パブリック・シェイミング(Public Shaming)という暴力
米国の政治コメディ番組に、ビル・クリントン元大統領との不倫スキャンダルで有名になったモニカ・ルインスキーが出演していた。
テーマは「Public Shaming(パブリックシェイミング)」直訳すると「公的な場での辱め」、大勢の前で特定の人を吊るし上げる行為を意味する。モニカ・ルインスキーは、20年間、米国で最もPublic Shamingを受けてきた人物の一人だ。彼女は自身のTEDトークで当時の体験をこう振り返る。
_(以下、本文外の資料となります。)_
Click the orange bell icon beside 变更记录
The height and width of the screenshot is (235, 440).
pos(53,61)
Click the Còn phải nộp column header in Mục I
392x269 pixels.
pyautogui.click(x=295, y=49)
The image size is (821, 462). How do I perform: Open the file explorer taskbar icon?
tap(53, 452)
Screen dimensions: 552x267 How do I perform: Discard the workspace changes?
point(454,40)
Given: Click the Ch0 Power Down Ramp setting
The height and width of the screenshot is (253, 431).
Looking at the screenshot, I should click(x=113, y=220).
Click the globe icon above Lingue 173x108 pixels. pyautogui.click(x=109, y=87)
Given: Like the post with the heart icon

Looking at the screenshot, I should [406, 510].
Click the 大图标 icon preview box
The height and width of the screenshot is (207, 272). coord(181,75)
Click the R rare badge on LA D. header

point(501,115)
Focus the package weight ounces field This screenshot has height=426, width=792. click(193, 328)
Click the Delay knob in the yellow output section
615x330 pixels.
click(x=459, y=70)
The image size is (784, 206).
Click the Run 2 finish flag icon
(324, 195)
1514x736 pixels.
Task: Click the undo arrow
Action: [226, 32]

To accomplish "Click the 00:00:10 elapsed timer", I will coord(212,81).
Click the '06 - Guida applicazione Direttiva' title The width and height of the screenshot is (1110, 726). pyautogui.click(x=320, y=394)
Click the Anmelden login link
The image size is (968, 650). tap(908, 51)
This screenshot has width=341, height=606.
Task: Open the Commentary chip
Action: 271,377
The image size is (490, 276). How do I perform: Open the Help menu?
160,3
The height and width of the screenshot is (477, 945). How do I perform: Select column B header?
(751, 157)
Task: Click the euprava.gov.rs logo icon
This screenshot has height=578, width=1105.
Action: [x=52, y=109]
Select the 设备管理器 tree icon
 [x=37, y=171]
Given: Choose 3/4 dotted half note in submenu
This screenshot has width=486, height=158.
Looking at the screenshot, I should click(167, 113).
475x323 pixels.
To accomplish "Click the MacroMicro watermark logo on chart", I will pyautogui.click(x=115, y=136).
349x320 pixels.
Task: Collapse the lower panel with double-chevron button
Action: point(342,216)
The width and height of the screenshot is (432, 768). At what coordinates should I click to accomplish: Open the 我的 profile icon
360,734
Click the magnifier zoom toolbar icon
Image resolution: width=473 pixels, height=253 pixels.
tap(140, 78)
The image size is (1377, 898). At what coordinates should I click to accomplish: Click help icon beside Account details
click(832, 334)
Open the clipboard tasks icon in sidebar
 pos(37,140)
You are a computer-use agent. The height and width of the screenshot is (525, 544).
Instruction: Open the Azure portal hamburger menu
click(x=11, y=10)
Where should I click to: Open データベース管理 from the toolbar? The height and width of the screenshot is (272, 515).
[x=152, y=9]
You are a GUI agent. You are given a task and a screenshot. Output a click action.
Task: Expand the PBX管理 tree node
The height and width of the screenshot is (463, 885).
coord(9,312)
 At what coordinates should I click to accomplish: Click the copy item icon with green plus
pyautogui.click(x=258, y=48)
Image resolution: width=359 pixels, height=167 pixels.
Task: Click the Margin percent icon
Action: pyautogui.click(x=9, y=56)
私に向けられた注目と批判、ニュースにではなく、私個人に向けられた注目と批判はかつてないものでした。いろいろな烙印を押されました。売春婦、あばずれ、ふしだら、売女、淫売。そして「あの女」と呼ばれたのです。 無数の人々が私を見ていましたが、実際に私を知る人はほとんどいませんでした。
John Oliverとのインタビューで彼女は、いかに仕事を得るのが大変だったか、それでも名前をなぜ変えなかったのかを、ジョークを交えて力強く語っている。
そんな彼女に対し、YouTubeのコメント欄は「素晴らしい人だ」などと前向きな声が届いている。しかし、そんなことを書き込めるのは、たまたま彼女が元気に生きているからだ。番組のホストJohn Oliverは「誰もがコンテキストや起こり得る結果を踏まえて、誹謗中傷に加担するべきかを熟考する義務があるはずだ」と訴える。
また、Public Shamingが起きる背景には、私たちの社会が抱えているバイアスがある。
例えば、このスキャンダルは「The Lewinsky Scandal」と呼ばれている。これからもずっとスキャンダルに言及される度に、ビル・クリントンではなく、彼女の名前が晒されてしまう。また、モニカ・ルインスキーは何度も「なぜ名前を変えないのか」と問われたという。ビル・クリントンに「名前を変えた方が良い」と言った人はおそらく誰一人としていないだろう。
日本でも、特定の誰かがPublic Shamingを受けている様子をネット上で頻繁に見かける。その暴力を受けた個人の人生への影響だけでなく、「なぜその相手だけが批判に晒されるのか」と社会のバイアスを問う力が求められているように思う。